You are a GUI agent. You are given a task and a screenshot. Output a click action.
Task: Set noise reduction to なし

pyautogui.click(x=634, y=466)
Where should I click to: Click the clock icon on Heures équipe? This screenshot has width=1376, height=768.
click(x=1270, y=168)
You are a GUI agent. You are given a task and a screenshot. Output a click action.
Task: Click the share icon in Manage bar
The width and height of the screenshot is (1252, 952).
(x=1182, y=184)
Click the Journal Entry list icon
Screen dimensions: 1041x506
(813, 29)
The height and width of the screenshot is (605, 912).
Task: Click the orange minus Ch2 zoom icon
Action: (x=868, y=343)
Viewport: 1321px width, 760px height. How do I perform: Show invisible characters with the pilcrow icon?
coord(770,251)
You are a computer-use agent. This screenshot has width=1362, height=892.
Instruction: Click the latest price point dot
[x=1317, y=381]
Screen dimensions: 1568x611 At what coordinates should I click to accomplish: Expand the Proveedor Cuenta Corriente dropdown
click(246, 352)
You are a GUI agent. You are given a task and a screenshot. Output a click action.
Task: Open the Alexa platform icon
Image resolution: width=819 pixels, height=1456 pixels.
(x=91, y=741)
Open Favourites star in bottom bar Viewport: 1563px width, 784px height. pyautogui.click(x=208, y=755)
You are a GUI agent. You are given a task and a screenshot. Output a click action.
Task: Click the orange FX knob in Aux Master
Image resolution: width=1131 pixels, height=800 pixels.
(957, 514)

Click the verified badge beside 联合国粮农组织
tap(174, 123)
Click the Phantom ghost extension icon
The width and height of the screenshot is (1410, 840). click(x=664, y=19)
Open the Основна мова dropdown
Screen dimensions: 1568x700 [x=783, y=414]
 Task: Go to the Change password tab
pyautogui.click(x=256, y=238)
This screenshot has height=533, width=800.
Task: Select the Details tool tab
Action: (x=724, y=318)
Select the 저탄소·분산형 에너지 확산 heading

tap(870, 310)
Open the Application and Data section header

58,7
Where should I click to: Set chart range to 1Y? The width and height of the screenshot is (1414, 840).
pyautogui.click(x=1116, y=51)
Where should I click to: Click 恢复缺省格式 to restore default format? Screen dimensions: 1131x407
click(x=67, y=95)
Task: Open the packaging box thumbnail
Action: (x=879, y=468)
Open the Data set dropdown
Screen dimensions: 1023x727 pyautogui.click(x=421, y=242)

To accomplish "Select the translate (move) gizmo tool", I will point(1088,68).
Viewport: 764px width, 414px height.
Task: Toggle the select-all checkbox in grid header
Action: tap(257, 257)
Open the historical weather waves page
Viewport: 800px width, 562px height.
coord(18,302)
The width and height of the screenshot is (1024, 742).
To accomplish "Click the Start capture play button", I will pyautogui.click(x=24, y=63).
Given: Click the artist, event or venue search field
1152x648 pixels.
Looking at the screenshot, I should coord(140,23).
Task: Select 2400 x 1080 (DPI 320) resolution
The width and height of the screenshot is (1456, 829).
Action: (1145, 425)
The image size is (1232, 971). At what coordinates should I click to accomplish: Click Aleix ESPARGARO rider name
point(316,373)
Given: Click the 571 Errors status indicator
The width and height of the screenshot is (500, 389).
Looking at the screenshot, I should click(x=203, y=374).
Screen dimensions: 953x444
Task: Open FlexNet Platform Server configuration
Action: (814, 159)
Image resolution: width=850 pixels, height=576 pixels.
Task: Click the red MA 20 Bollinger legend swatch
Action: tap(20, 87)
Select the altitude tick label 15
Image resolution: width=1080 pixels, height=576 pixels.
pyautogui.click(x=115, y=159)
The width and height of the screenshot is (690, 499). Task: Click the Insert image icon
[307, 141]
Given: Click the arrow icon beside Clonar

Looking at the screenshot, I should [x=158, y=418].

--- Objective ---
Switch "GUI agent" to "desktop agent" everywhere in the records and reproduce all the lines with nothing else changed.

--- Finished task ---
You are a desktop agent. You are given a task and a screenshot. Output a click action.
Task: Set noise reduction to なし

pyautogui.click(x=634, y=466)
Where should I click to: Click the clock icon on Heures équipe? This screenshot has width=1376, height=768.
click(x=1270, y=168)
You are a desktop agent. You are given a task and a screenshot. Output a click action.
Task: Click the share icon in Manage bar
The width and height of the screenshot is (1252, 952).
(x=1182, y=184)
Click the Journal Entry list icon
Screen dimensions: 1041x506
(813, 29)
The height and width of the screenshot is (605, 912).
Task: Click the orange minus Ch2 zoom icon
Action: (x=868, y=343)
Viewport: 1321px width, 760px height. How do I perform: Show invisible characters with the pilcrow icon?
coord(770,251)
You are a computer-use agent. This screenshot has width=1362, height=892.
Instruction: Click the latest price point dot
[x=1317, y=381]
Screen dimensions: 1568x611 At what coordinates should I click to accomplish: Expand the Proveedor Cuenta Corriente dropdown
click(246, 352)
You are a desktop agent. You are given a task and a screenshot. Output a click action.
Task: Open the Alexa platform icon
Image resolution: width=819 pixels, height=1456 pixels.
(x=91, y=741)
Open Favourites star in bottom bar Viewport: 1563px width, 784px height. pyautogui.click(x=208, y=755)
You are a desktop agent. You are given a task and a screenshot. Output a click action.
Task: Click the orange FX knob in Aux Master
Image resolution: width=1131 pixels, height=800 pixels.
(957, 514)

Click the verified badge beside 联合国粮农组织
tap(174, 123)
Click the Phantom ghost extension icon
The width and height of the screenshot is (1410, 840). click(x=664, y=19)
Open the Основна мова dropdown
Screen dimensions: 1568x700 [x=783, y=414]
 Task: Go to the Change password tab
pyautogui.click(x=256, y=238)
This screenshot has height=533, width=800.
Task: Select the Details tool tab
Action: (x=724, y=318)
Select the 저탄소·분산형 에너지 확산 heading

tap(870, 310)
Open the Application and Data section header

58,7
Where should I click to: Set chart range to 1Y? The width and height of the screenshot is (1414, 840).
pyautogui.click(x=1116, y=51)
Where should I click to: Click 恢复缺省格式 to restore default format? Screen dimensions: 1131x407
click(x=67, y=95)
Task: Open the packaging box thumbnail
Action: (x=879, y=468)
Open the Data set dropdown
Screen dimensions: 1023x727 pyautogui.click(x=421, y=242)

To accomplish "Select the translate (move) gizmo tool", I will point(1088,68).
Viewport: 764px width, 414px height.
Task: Toggle the select-all checkbox in grid header
Action: tap(257, 257)
Open the historical weather waves page
Viewport: 800px width, 562px height.
coord(18,302)
The width and height of the screenshot is (1024, 742).
To accomplish "Click the Start capture play button", I will pyautogui.click(x=24, y=63).
Given: Click the artist, event or venue search field
1152x648 pixels.
Looking at the screenshot, I should coord(140,23).
Task: Select 2400 x 1080 (DPI 320) resolution
The width and height of the screenshot is (1456, 829).
Action: (1145, 425)
The image size is (1232, 971). At what coordinates should I click to accomplish: Click Aleix ESPARGARO rider name
point(316,373)
Given: Click the 571 Errors status indicator
The width and height of the screenshot is (500, 389).
Looking at the screenshot, I should click(x=203, y=374).
Screen dimensions: 953x444
Task: Open FlexNet Platform Server configuration
Action: (814, 159)
Image resolution: width=850 pixels, height=576 pixels.
Task: Click the red MA 20 Bollinger legend swatch
Action: tap(20, 87)
Select the altitude tick label 15
Image resolution: width=1080 pixels, height=576 pixels.
pyautogui.click(x=115, y=159)
The width and height of the screenshot is (690, 499). Task: Click the Insert image icon
[307, 141]
Given: Click the arrow icon beside Clonar

Looking at the screenshot, I should [x=158, y=418].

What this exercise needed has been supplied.